Skip to content

Vector Retrieval

This chapter introduces the core retrieval technology principles of the GC-QA-RAG intelligent Q&A system, including vectorization strategies, hybrid retrieval mechanisms, RRF fusion ranking, and other key implementation details.

1. Retrieval Process Overview

The system adopts a typical RAG (Retrieval-Augmented Generation) three-stage architecture. The goal of the retrieval stage is: When users ask questions, combine keywords with semantic understanding to quickly locate the most relevant knowledge points, providing support for subsequent generation of high-quality answers.

The retrieval process is as follows:

  1. User inputs a question;
  2. System vectorizes the question (dense + sparse);
  3. Parallel retrieval of "question" and "answer" fields in the knowledge base;
  4. Use RRF (Reciprocal Rank Fusion) algorithm to fuse multi-path retrieval results and return TopK optimal answers.

2. Hybrid Retrieval Mechanism

2.1 Multi-channel Retrieval

The system adopts Hybrid Search, utilizing both sparse vectors (BM25) and dense vectors (Dense Embedding) to retrieve "question" and "answer" fields:

  • Sparse Retrieval (BM25): Suitable for queries with clear keywords, strong recall capability;
  • Dense Retrieval (Dense Vector): Based on semantic similarity, suitable for complex expressions and fuzzy queries.

Each retrieval path obtains TopK=40 candidate results.

2.2 Retrieval Fields

Each knowledge entry contains four types of vector features:

  • Prefix_Question_Dense
  • Prefix_Answer_Dense
  • Prefix_Question_Sparse
  • Prefix_Answer_Sparse

During retrieval, user questions are matched against both "preset questions" and "answer" fields' dense/sparse vectors, greatly improving recall rate and relevance.

2.3 RRF Fusion Ranking

Multi-path retrieval results are fused and ranked through the RRF (Reciprocal Rank Fusion) algorithm, ultimately selecting TopK=8 optimal results to return.

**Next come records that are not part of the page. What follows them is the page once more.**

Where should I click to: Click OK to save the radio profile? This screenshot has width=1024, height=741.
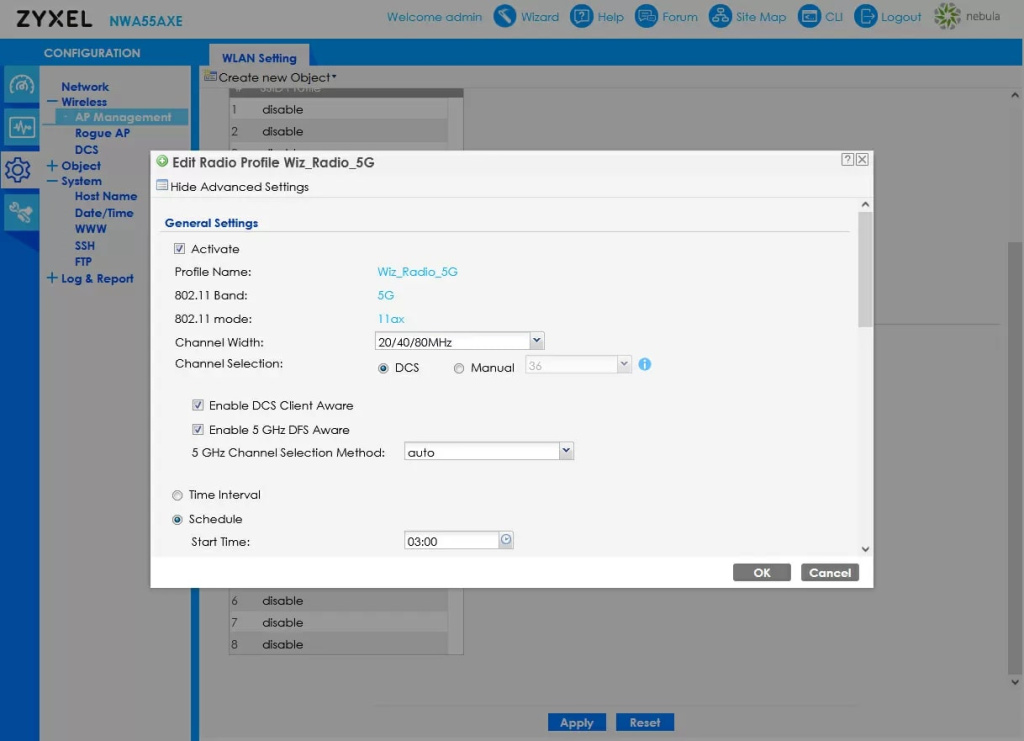762,573
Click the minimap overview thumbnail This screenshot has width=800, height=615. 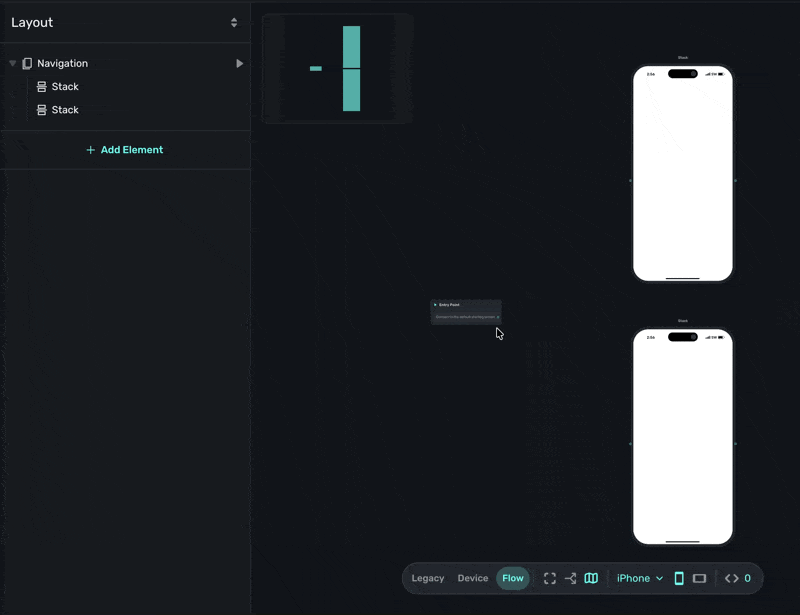tap(338, 69)
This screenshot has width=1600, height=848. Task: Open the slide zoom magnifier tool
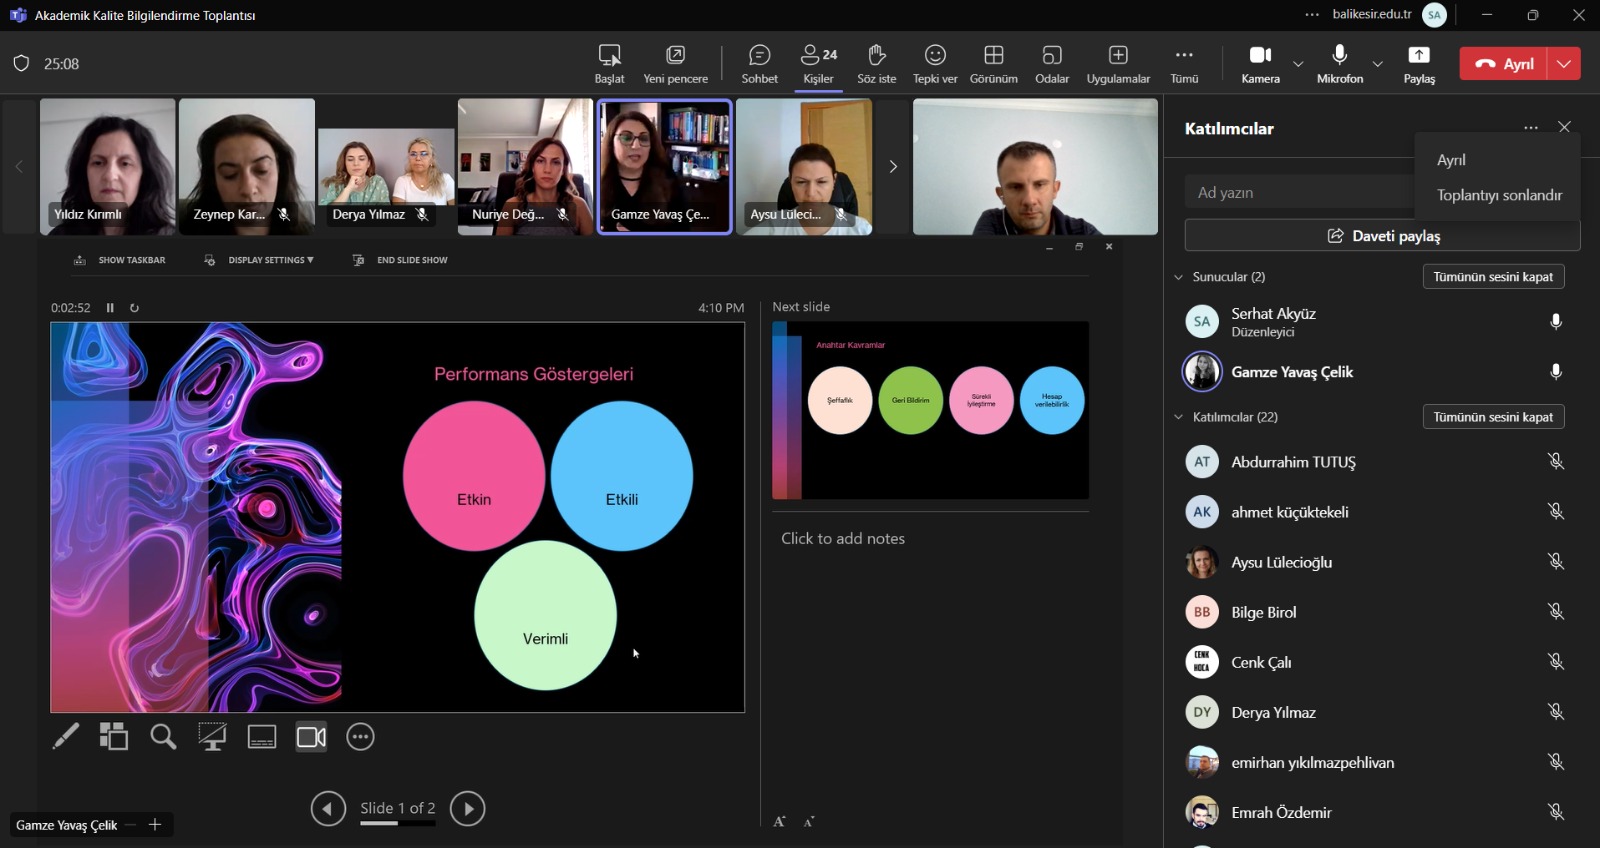[x=163, y=737]
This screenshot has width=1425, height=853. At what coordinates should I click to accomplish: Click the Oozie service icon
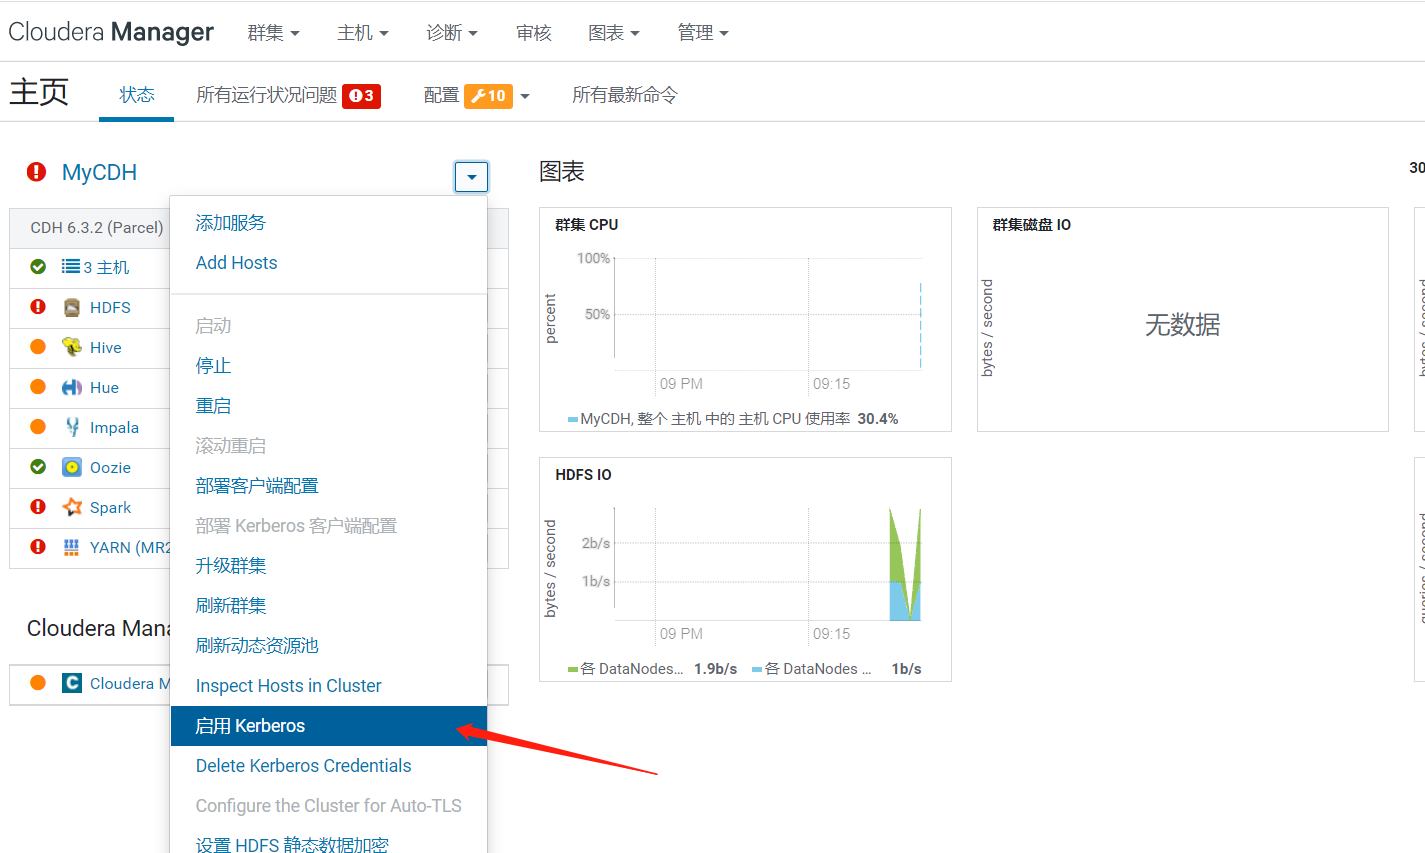(72, 467)
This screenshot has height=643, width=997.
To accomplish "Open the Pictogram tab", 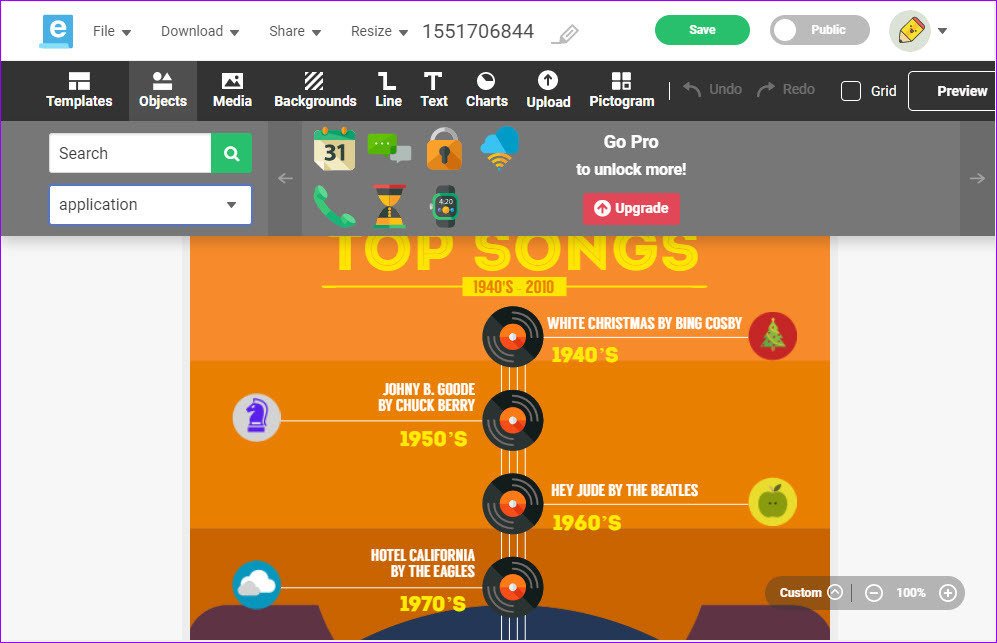I will 621,90.
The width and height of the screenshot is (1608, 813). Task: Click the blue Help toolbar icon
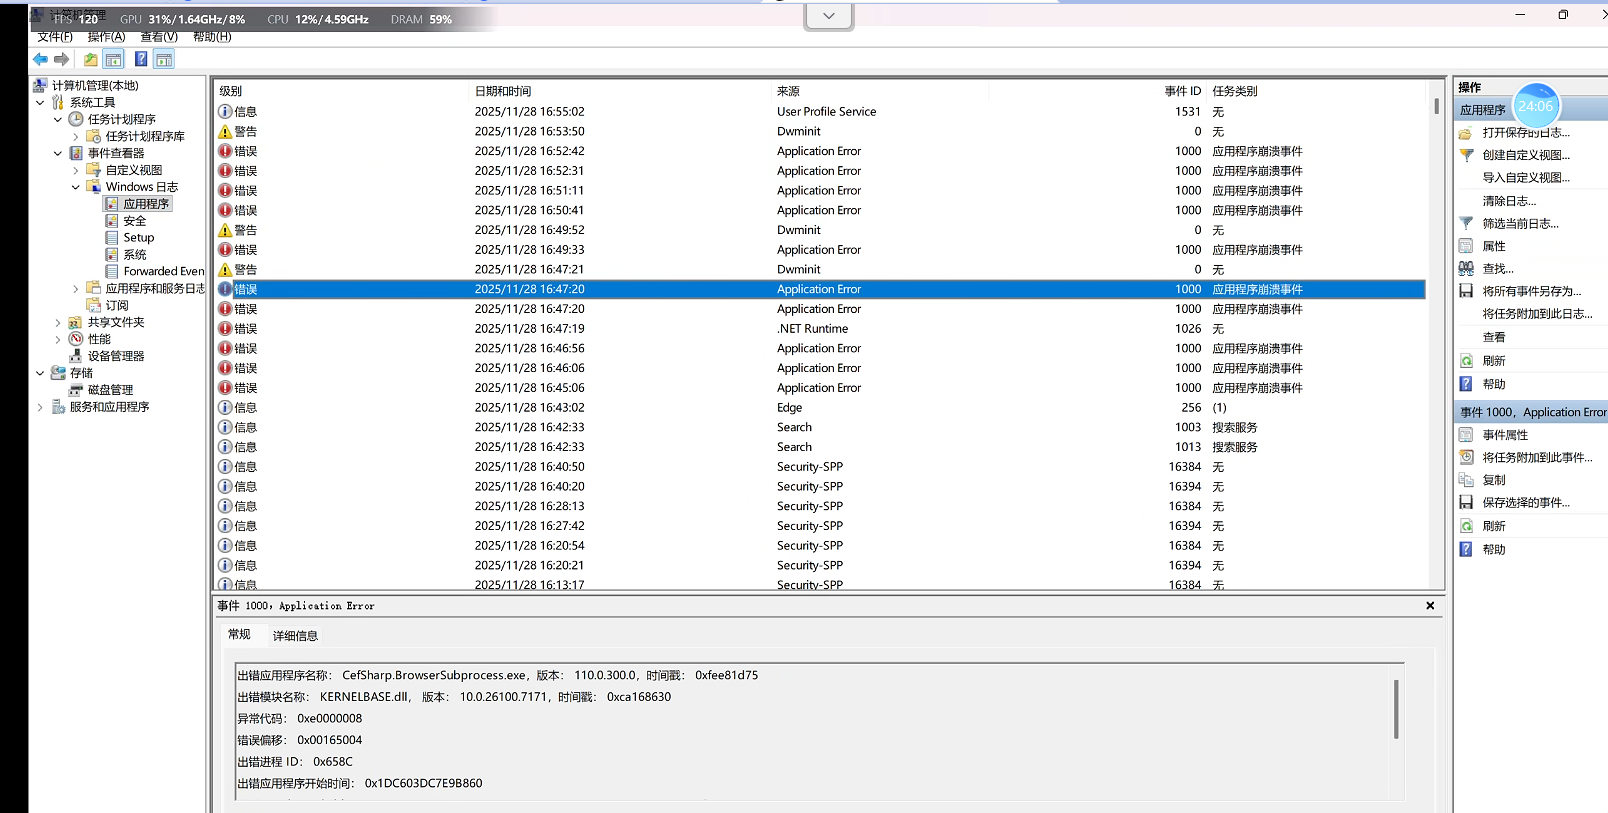click(141, 60)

RRF effectively balances the advantages of different retrieval channels, improving the diversity and accuracy of final results.

3. Retrieval Implementation Details

3.1 Vectorization and Querying

  • User questions first generate dense vectors and sparse vectors (such as BM25 weights) through embedding models;
  • During retrieval, four vector paths are used as queries: "question dense", "answer dense", "question sparse", "answer sparse", calling the vector database's (such as Qdrant) multi-path prefetch interface;
  • Retrieval results are fused through RRF, deduplicated, and returned.

3.2 Code Implementation Key Points

Taking search.py as an example, the core retrieval logic is as follows:

  • get_embedding_pair: Generate dense and sparse vectors for input questions;
  • search_sementic_hybrid_single: For a single knowledge base collection, perform prefetch retrieval with four vector paths and fuse ranking through RRF;
  • search_sementic_hybrid: Parallel retrieval across all knowledge bases (such as documents, forum Q&A, tutorials), merging results;
  • distinct_search_hits: Deduplicate retrieval results to ensure each knowledge point is unique.

3.3 Retrieval Process Diagram

User Question
   │
   ├─> Generate dense/sparse vectors
   │
   ├─> [Question Dense] ─┐
   ├─> [Answer Dense] ─┼─> Multi-path retrieval (TopK=40)
   ├─> [Question Sparse] ─┤
   └─> [Answer Sparse] ─┘
         │
   └─> RRF fusion ranking → TopK=8
         │
   └─> Return retrieval results

4. Structure and Usage of Retrieval Results

Each retrieval result contains:

  • Question: Preset question
  • Answer: Standard answer
  • FullAnswer: Detailed explanation
  • Summary: Context summary
  • Url, Title, Category, Date and other metadata

This information is not only used for direct display but also provides rich context for subsequent large model answer generation.

5. Technical Advantages and Optimization Points

  • Multi-path hybrid retrieval: Balances keyword and semantic understanding, greatly improving recall rate and accuracy;
  • RRF fusion ranking: Effectively fuses multi-channel results, improving diversity and relevance;
  • Prefix mechanism: Through document category/title prefixes, avoids semantic aliasing and improves retrieval precision;
  • Efficient deduplication: Ensures each knowledge point is unique, avoiding interference from duplicate information.

6. Summary

This system achieves efficient and precise knowledge retrieval capabilities through multi-channel hybrid retrieval, RRF fusion ranking, and rich vectorization and metadata design, providing a solid foundation for intelligent Q&A systems.